Saved data entries:
------------------------------

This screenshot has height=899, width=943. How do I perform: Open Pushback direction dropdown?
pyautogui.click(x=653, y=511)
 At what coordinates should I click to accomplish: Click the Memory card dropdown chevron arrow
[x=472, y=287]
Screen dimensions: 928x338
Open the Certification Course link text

------------------------------

Exercise directions
Lines from the one that contains "Screen dimensions: 928x338" through the final line of the entries must be duplicated exactly, and no other lines.

Answer to this exercise
Screen dimensions: 928x338
Open the Certification Course link text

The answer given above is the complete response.